Grayscale saw nearly $85 million of inflows, posting its strongest quarterly inflow since Q2 2018. The investor profile has skewed institutional, as 85% of new inflows were from institutional investors–the highest percentage since July 2018. Digital currency market participants have long awaited the rise of institutional investment into the space, which now appears to be increasing as bitcoin (and digital currencies) become more mainstream.


Bitcoin trading market share hits highs

Last week we highlighted the acceleration of bitcoin’s dominance, as measured by its market cap relative to alt-coins. Additionally, we found that bitcoin’s trading volume relative to alt-coins has increased considerably.

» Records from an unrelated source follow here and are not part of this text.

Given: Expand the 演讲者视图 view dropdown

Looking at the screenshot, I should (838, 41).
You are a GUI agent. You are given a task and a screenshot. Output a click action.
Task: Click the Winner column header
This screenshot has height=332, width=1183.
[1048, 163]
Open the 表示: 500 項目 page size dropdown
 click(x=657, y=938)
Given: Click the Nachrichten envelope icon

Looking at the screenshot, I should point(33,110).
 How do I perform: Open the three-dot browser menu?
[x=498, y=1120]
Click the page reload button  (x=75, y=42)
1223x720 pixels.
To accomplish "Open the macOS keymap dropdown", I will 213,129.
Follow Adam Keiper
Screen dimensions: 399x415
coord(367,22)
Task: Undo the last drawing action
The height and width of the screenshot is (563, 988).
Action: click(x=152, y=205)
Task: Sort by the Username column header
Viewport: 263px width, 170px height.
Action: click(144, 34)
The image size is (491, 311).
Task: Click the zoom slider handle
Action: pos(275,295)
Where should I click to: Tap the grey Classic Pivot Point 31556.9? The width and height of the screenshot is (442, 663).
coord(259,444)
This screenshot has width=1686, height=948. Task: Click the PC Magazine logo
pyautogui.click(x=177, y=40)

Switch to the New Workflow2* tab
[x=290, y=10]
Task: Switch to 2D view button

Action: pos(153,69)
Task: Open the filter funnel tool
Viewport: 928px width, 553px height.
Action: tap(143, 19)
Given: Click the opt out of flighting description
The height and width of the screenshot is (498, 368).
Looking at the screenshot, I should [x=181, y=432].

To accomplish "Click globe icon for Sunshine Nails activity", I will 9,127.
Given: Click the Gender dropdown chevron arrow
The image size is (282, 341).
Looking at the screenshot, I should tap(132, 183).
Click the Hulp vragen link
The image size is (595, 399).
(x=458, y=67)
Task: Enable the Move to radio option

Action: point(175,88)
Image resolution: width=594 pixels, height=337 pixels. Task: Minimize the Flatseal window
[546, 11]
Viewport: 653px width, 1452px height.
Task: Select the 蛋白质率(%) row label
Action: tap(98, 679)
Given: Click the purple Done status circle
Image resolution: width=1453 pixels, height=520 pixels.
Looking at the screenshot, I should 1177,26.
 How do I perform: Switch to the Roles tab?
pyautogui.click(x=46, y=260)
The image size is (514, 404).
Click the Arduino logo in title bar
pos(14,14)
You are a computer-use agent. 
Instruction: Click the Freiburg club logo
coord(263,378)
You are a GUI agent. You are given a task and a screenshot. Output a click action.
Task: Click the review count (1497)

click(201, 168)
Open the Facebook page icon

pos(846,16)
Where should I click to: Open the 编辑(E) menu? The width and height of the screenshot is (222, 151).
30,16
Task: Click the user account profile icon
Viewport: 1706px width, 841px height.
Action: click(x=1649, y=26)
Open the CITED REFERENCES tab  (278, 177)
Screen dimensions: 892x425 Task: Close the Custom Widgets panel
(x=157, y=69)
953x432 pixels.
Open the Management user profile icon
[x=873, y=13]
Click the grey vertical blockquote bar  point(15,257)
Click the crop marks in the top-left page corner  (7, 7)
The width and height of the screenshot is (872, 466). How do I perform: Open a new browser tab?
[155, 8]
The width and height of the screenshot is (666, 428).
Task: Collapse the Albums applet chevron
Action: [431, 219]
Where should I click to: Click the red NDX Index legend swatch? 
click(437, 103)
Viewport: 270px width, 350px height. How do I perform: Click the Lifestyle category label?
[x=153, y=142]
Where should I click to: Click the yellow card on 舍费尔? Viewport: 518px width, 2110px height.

In the figure below we diagram notional trading volume market share between the top-five largest digital currencies by market cap. As shown, bitcoin has seen a recent uptick in trading volumes relative to alt-coins. While bitcoin trading volumes have risen MoM since March 2019, the top alt-coins saw a peak in trading volume in May 2019, before declining. Trading volumes are from the following US accessible exchanges: Bitstamp, Bittrex, Coinbase Pro, and Kraken.

Figure 1: Trading volume market share over time

Data for chart sourced from the TradeBlock Professional Platform


Growth in stablecoins pushes up demand for ETH

As we highlighted in our stablecoin report last week, stablecoins have seen a significant increase in on-chain transactions for 2019. Nearly all leading stablecoins are ERC-20 tokens, representing iterations on top of the Ethereum blockchain. When these stablecoins are used in transactions, Ethereum’s native token (ETH) is required to pay gas fees in order for each transactaction to be confirmed.

We tracked the top-five largest ERC-20 stablecoins and the amount of fees paid in stablecoin transactions since January 2018. Our findings demonstrate that the amount of fees paid to Ethereum network participants has increased considerably over time, inline with a growth in on-chain stablecoin transactions (see Figure 2 below).

As interest in stablecoins grows and demand for their use in a transactional capacity increases, the demand for ETH rises as users are required to purchase Ethereum’s native asset to pay gas fees.